Tcf20-flox Mouse

Tcf20, also known as Transcription co-activator factor 20, encodes a nuclear chromatin-binding protein involved in the regulation of gene expression. It is a regulator of transcription factors related to extracellular matrix remodelling and is part of a chromatin complex that includes MeCP2, RAI1, PHF14, and HMG20A, playing a vital role in epigenetic and transcriptional regulation [1,4].

In mouse models, Tcf20 deficiency leads to multiple consequences. Tcf20 knockout (Tcf20-/-) newborn mice show impaired neural development and death after birth. Heterozygous mice display higher CCl4-induced liver fibrosis, differential expression of genes related to extracellular matrix homeostasis, and abnormal behavioural patterns similar to autism-like phenotypes. Tcf20-/-embryonic livers and mouse embryonic fibroblast (MEF) cells have differential expression of mitochondrial oxidative phosphorylation chain structural proteins, increased mitochondrial metabolic activity, and altered citric acid cycle metabolites. These findings parallel those in humans with TCF20 pathogenic variants, such as fibrosis score alterations and elevated plasma succinate concentration [2]. Tcf20 deletion in mice significantly reduces the number of neurons, impairing neurogenesis and causing abnormal brain functions. Transcriptome and ChIP-qPCR analyses show that the DNA demethylation factor TDG is a downstream target gene of Tcf20, and TDG affects T-cell factor 4 (TCF-4) expression to modulate neural differentiation. Overexpression of TDG or TCF-4 can rescue the deficient neurogenesis of TCF20 knockdown brains [3].

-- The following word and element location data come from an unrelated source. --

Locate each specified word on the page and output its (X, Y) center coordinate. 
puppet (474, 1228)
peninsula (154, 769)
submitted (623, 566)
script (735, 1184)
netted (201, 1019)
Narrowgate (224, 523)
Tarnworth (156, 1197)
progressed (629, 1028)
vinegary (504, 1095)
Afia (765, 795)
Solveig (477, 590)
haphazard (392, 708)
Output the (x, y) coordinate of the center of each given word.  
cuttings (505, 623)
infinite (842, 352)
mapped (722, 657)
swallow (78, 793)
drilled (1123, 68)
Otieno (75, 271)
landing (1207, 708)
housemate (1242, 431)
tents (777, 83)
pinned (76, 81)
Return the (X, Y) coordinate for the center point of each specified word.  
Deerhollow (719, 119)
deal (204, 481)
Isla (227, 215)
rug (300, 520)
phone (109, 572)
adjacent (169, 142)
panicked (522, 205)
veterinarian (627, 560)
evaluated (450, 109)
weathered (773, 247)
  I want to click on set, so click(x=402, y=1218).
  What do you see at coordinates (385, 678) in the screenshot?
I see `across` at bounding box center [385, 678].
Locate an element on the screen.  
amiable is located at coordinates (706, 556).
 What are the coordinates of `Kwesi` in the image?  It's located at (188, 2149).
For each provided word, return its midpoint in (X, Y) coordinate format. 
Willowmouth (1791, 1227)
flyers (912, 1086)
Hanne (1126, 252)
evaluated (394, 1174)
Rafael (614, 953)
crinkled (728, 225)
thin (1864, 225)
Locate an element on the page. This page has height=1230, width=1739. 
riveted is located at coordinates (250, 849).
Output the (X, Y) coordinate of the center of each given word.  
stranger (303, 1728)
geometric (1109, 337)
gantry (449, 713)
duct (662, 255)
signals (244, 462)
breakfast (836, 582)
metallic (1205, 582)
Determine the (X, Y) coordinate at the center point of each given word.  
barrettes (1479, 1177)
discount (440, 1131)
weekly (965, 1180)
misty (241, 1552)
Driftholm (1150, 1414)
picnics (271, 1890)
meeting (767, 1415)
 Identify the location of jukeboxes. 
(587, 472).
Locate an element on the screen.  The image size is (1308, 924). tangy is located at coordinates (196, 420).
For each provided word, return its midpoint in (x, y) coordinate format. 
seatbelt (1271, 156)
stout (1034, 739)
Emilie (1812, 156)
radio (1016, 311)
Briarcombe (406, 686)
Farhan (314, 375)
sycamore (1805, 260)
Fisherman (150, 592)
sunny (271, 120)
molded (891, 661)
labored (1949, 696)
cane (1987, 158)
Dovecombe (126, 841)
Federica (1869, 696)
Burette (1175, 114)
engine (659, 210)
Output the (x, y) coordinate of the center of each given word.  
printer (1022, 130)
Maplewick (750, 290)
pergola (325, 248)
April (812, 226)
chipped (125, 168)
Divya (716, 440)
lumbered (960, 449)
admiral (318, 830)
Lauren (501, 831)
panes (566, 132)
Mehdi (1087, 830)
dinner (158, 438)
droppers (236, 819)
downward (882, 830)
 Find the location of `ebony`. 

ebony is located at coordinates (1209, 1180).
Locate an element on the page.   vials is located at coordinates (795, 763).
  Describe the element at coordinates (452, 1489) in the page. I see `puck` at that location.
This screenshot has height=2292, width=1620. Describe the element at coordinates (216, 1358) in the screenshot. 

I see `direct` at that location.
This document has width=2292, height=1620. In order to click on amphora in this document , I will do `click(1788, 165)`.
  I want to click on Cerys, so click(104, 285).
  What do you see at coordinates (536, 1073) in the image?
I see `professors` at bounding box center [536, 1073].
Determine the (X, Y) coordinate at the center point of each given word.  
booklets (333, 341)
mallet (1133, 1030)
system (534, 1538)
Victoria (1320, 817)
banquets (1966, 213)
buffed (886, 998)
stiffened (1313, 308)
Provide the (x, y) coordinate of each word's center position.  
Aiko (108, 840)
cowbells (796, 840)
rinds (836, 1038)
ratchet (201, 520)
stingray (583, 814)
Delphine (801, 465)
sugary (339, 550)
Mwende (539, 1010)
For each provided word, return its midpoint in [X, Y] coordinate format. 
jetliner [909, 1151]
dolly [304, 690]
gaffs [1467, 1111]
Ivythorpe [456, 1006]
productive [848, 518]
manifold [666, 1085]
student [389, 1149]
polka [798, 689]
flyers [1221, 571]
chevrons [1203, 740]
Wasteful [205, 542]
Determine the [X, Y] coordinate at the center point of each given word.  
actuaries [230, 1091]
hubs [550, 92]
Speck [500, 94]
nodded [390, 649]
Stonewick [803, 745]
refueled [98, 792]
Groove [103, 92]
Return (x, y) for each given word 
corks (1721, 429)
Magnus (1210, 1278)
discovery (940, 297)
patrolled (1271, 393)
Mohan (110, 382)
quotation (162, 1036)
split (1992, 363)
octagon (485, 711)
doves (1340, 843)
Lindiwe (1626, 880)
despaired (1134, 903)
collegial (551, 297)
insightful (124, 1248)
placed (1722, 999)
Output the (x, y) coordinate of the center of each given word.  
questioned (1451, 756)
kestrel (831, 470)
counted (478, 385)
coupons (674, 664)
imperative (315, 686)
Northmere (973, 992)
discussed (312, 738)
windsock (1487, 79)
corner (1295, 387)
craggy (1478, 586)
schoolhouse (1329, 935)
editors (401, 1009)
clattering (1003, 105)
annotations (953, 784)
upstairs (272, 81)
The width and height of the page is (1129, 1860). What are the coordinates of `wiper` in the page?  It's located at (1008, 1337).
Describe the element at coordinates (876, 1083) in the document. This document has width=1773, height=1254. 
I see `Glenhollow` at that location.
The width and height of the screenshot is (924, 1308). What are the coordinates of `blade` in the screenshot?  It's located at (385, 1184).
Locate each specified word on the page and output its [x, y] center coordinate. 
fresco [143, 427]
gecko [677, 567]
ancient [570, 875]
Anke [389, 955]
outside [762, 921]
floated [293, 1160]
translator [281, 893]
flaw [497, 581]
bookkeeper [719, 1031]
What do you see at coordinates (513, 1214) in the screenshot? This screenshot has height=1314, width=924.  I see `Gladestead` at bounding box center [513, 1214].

In conclusion, Tcf20 is essential for multiple biological processes. Its functions span across neural development, liver fibrogenesis, and mitochondrial metabolism. Mouse models, especially gene knockout models, have been crucial in revealing its role in these processes and in understanding the associated neurodevelopmental disorders, liver fibrosis, and metabolic disruptions [2,3].